Today and tomorrow I am presenting two versions of a site-specific sound-based work in the lift at Matchmakers Wharf Studios for the Open Studios. Both works take the form of the same powered speaker on a stand placed within the lift playing an audio recording.
On Friday the work is 55.36(Take Five) and on Saturday 45.51(Take Five).
The audio for both days is derived from recordings of “Take Five” the jazz piece composed by Paul Desmond and performed by the Dave Brubeck Quartet for its 1959 album Time Out. The Friday night audio is derived from the single version released in 1961, which was 2:55 minutes in length. Saturday’s audio is derived from the 5:28 minute long album version. In both cases the audio has been subject to extreme time-stretching to extend it to the same duration as each days opening, two hours on Friday and five hours on Saturday. Whilst the pitch of the original instruments is maintained the process obviously has a profound effect on the character and form of the music.
When I started thinking about producing a work for the Open Studios I quickly decided on doing something that would exist outside of my personal studio space. I though about what spaces interested me – and I settled on the lift as an intriguing transitional space.
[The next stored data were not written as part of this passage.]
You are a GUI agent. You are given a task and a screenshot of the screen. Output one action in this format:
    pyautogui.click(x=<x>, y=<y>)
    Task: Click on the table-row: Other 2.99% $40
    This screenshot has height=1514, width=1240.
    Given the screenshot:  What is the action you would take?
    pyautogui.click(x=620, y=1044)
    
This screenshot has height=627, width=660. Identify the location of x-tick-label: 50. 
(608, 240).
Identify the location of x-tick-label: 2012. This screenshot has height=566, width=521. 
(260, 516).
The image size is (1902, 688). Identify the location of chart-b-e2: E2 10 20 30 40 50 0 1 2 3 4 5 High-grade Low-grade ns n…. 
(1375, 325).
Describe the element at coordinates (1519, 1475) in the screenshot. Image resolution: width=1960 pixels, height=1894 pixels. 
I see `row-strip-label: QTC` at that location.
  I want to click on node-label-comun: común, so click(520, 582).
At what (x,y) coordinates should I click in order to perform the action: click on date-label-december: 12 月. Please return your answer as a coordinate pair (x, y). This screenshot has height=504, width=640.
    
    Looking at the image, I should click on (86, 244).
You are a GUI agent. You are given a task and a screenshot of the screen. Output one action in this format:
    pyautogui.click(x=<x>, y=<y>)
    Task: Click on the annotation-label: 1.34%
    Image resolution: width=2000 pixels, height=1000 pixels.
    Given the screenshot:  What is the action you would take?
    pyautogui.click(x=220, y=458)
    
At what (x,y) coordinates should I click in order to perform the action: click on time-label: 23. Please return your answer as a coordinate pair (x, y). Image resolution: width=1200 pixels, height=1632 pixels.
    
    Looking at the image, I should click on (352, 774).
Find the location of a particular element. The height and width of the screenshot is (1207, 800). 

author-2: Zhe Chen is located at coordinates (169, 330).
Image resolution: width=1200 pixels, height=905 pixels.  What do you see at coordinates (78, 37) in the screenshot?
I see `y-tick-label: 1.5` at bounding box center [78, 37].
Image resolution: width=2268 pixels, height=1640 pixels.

I started considering the sonic experiences associated with that context and thought of “elevator music”. To quote Wikipedia “Elevator music (also known as Muzak, piped music, or lift music) refers to a type of popular music, usually instrumental, that is commonly played through speakers in elevators, shopping malls, grocery stores, department stores,…”.
A quick internet search for popular elevator music threw up the suggestion of Take Five. Now Elevator music is often associated with the genre “Smooth Jazz” and to suggest that Take Five belonged in that genre would undoubtedly be seen as an insult by aficionados. “Cool Jazz” is the generally accepted term for the style category it falls in to. However as the most successful jazz single of all time it became ubiquitous, and as such it became a popular choice for ‘piped’ (or elevator) music.
So I settled on Take Five to work with. It helped that I like the piece anyway and that five is the number of the floor my studio is on… It also fulfilled a couple of requirements I was particularly looking for. It is a live (analogue) studio recording of a performance and features acoustic instruments. In other words real people and ‘real’ instruments. This is then subjected to the kind of mathematically based (digital) processing only possible with modern computer technology to produce a sonic hybrid.